An SMSF can be structured as a single-member fund or a multiple-member fund, with the trustees of those funds deemed as either to be individual trustees or a corporate trustee
Examining the circumstances of your members could help to narrow down the structure that will be best suited. You can also work out from the requirements of each structure whether or not a fund structure would be suitable for the needs of your members.
Individual trustees in a single-member fund will have two trustees within the fund. One trustee must be the fund member, but cannot be the other trustee’s employee (unless they are also relatives). An example of a single member trust fund structure could be a family super fund, where the members are trustees for the fund.
Individual trustees in a multiple-member fund structure generally have between two to six members. Each fund member must be a trustee and each trustee must be a fund member. Like the single-member fund, members of this fund structure cannot be the employee of another member (unless they are relatives).
SMSFs that use individual trustees or are looking to use individual trustees in their structure may benefit from the following:
- The fund can be cheaper to establish, as a separate company does not need to be set up to act as a trustee.
- Trustees must follow the rules in the fund’s trust deed, the super laws and the tax laws.
- There are fewer reporting obligations which means it can be easier to administer, however, changing trustees can mean more paperwork and administrative costs. .
- Another trustee must be appointed if your fund only has two trustees and one leaves or dies to continue operating as an SMSF, or it must change to a corporate trustee structure. If the trustees change, you need to notify the ATO within 28 days.
- Fund assets must be held in the name of the fund or the names of the individual trustees, “as trustees for” the fund. If the trustees change, the name in each asset’s ownership document must be changed as well, which can be time-consuming and costly.
SMSFs that are set up using corporate trustees, typically set up a business or company to act as a trustee.
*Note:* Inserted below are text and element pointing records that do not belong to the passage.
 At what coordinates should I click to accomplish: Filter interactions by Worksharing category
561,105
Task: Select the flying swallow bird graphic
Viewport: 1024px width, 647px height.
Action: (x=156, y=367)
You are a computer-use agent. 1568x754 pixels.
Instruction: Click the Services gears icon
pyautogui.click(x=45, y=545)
The members within these kinds of funds are known as directors and will need to apply for a director identification number as such.
Corporate trustees within a single-member fund structure may have one or two directors, but one of those directors must be the fund member. If there are two directors, the member cannot be the other director’s employer (unless they are relatives).
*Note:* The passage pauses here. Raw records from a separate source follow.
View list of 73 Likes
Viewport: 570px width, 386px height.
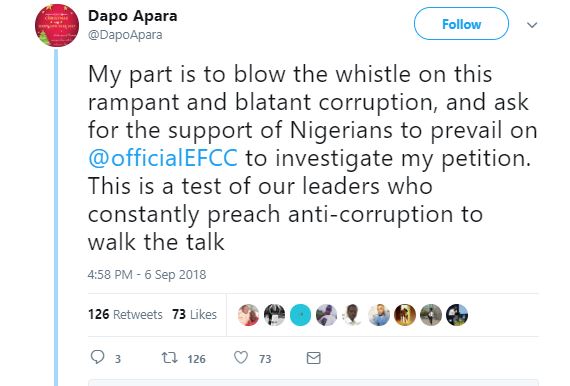(x=194, y=314)
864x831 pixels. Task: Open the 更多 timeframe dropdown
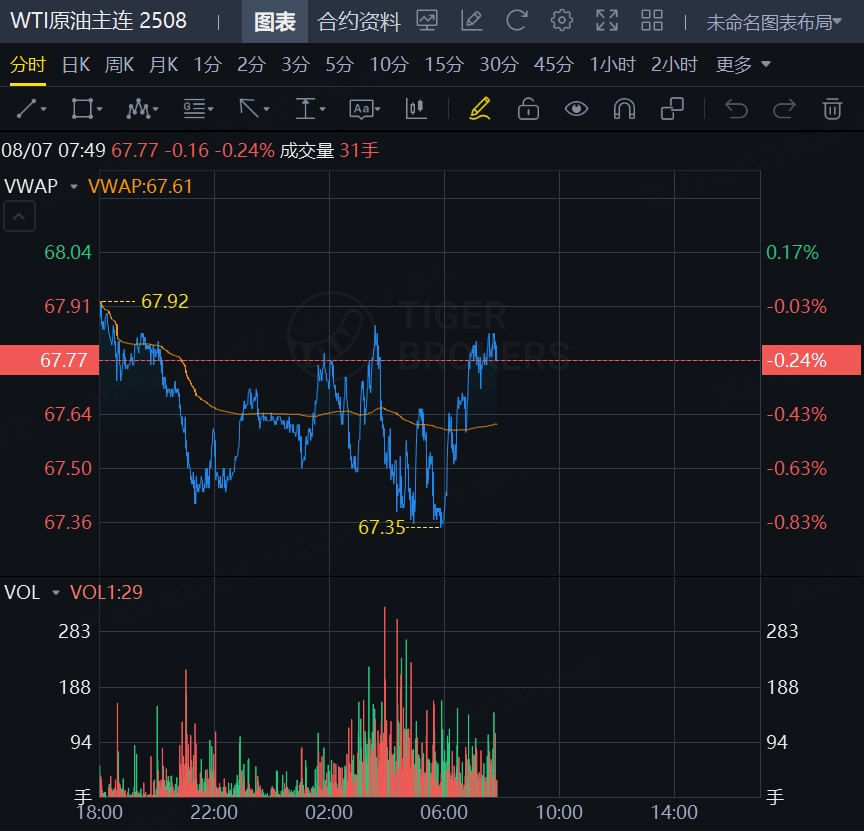pos(743,65)
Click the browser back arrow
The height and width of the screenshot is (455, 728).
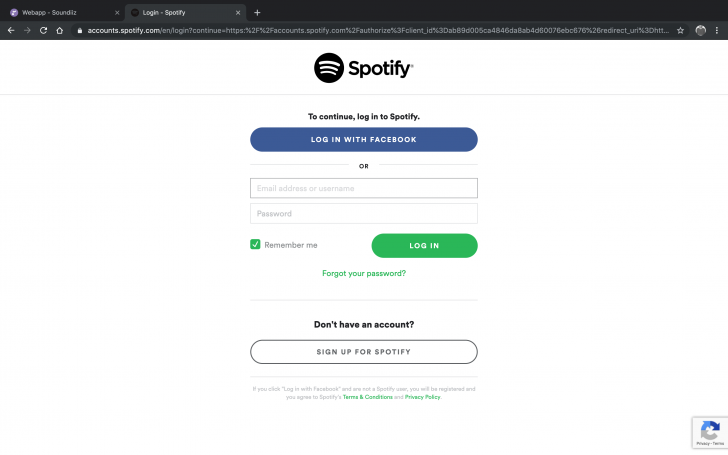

Corporate trustees within a multiple-member fund structure generally number between two to six members, with each fund member also being a director. A member cannot be the employee of another member (unless they are relatives). An example of a corporate trustee SMSF could be a business acting as the trustee for a super fund, where the members are also directors of the fund.
SMSFs that use corporate trustees or are looking to use corporate trustees in their structure may benefit from the following:
- A company must be set up to act as the corporate trustee, for which ASIC will charge a fee to register them as a corporate trustee and an annual review fee.
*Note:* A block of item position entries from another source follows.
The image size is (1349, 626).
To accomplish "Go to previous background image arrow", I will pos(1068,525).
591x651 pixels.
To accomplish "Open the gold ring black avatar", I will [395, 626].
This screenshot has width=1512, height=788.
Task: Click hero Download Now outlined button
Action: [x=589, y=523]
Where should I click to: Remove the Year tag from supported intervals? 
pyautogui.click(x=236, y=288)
- Directors must follow the rules in the fund’s trust deed, the super laws, the tax laws, the company’s constitution and the Corporations Act 2001.
- Company directors, including directors of an SMSF corporate trustee, will need to obtain a director identification number.
- There are some extra reporting obligations to ASIC but it can be easier to administer the ownership of fund assets and to keep fund assets separate from any personal or business assets.
- The corporate trustee does not change if a director leaves or dies, as it can operate with just one director. However, you will need to notify the ATO and ASIC within 28 days if the directors change.
- Fund assets must be held in the name of the fund or the names of the company, “as trustee for” the fund. If the directors change, the corporate trustee does not change so the titles of the fund assets are unchanged.
The setup of an SMSF can be a complicated process. You may benefit from speaking with a professional assisting you in its preparation and establishment. Choose someone who is qualified, registered and licensed, and right for you and your circumstances.